Instructor: Matt Tata
Instructor: Matt Tata
Level: 2 – 4 (see Playing Experience Level descriptions at the bottom of the page)
What happens when you put a bunch of musicians in a room together and tell them to start playing? Well that could go brilliantly, or it could be total chaos. In this course we’ll learn and practice some of the fundamentals of playing in an ensemble so that you can achieve brilliance and avoid chaos. It comes down to two critical things that each musician needs to know: you need to know what everyone else is going to play, and you need to know when they are going to play it. Blues offers a great opportunity to learn these skills because many blues songs have well-known forms with straightforward chord changes and easy rhythms. We’ll work on understanding and practicing 12-bar blues (and other forms) and the kinds of chord progressions that happen in blues. We’ll work on intros, turnarounds, and tags so that everyone always ends up at the same place in the song at the right time. And we’ll practice listening carefully to each other to keep it all super tight.
All instruments are welcome in this course! You should have some technical skill with your instrument so that you can move smoothly through easy chord progressions, but you don’t need to know lots of fancy chords or be able to play flashy solos. You don’t even need to have experience playing specifically blues. Expect to play a lot in this course because we’ll practice the skills and concepts as we go.
NOTE: This class is open to amplified acoustic basses. You will need to supply your own small portable bass amp. Please see our Amplifier Policy for further information.
Matt was born in Boston and grew up in New York. He started studying classical guitar at age 8 and continued through high school, then switched to playing rock and blues in university. He spent some time studying jazz at Berklee College of Music before setting music aside for even more school, which he realizes was a silly thing to do. A few years later Matt was captured back into acoustic music, but this time it was to take a deep dive into the strange and addictive world of Bluegrass. Over the past years he’s played in several local bands, including a few years playing electric guitar loudly with the Jan Jelli band in Lethbridge.

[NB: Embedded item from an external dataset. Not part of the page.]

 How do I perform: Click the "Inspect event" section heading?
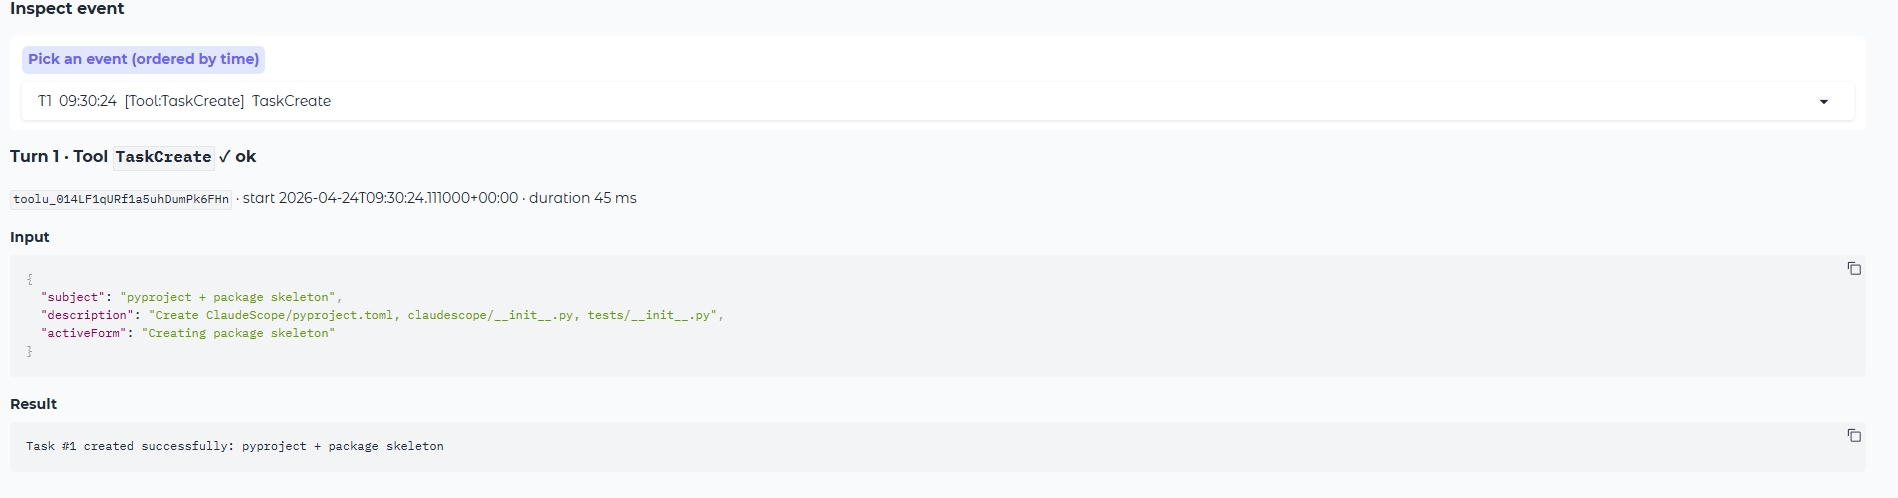(67, 9)
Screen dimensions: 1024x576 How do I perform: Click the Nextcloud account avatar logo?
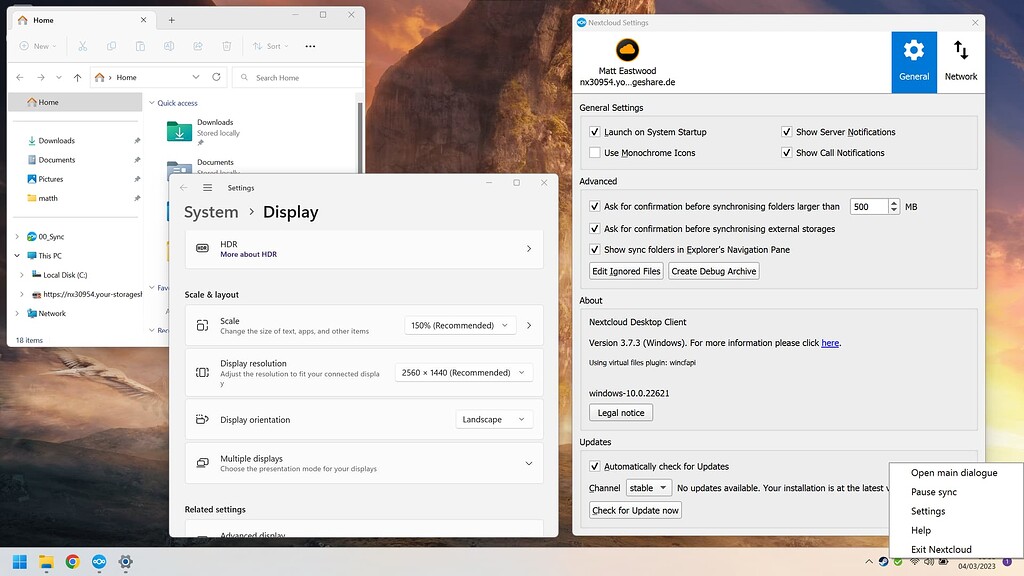click(x=629, y=49)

In his spare time when not playing music, Matt is a professor in the Department of Neuroscience at the University of Lethbridge where he studies how the brain processes and understands the visual and auditory world.
Playing Experience Levels
These guidelines aim to ensure that all camp participants have an enjoyable experience. They represent what your playing capability should be before you take the class (prerequisites).
Classes are generally designed to pace themselves to match the participants' abilities. Level 1 classes aim to proceed at the pace of the slower students in the class. Level 2 and 3 classes aim to move at the pace of the majority of students in the class. Level 4 classes are designed to push the capabilities of all students and will target the pace of the more capable students Class descriptions that show a range (Levels 2-3) means the material presented is broadly applicable across that range.
LEVEL 1: You are new or relatively new to your instrument. You may be able to play basic chords or scales slowly. You want to learn the basics of the instrument. You have very little experience playing with others.
LEVEL 2: You are competent with basic chords and/or basic scales. You can keep rhythm and/or play basic melodies and/or sing and play at the same time if the song is familiar. You generally need the chords or melody to be written out in order to play along. You have some experience playing with others.
LEVEL 3: You are reasonably comfortable with most chords, basic major and minor scales, and can play at an appropriate tempo for songs. You are aware of time signatures, song keys, and know that there are chords called 6th, 7th, 11th, etc even if you can’t play them all. You are comfortable maintaining good rhythm and are willing to taking breaks while jamming with others, even if the breaks don't always turn out the way you planned. You may be hoping to take your playing up to the next level of performing with a group or band (beyond jamming) and you want to further improve your technique and speed.
LEVEL 4: You are skilled on your instrument and have a good understanding of musical concepts including scales, arrangements, harmonies and some improvisation. You play lead and back-up with a steady rhythm and can play skillfully with others. You know there is life further up the neck on your instrument and have some capability in that world. You have performing experience, can hold a tune, and can harmonize.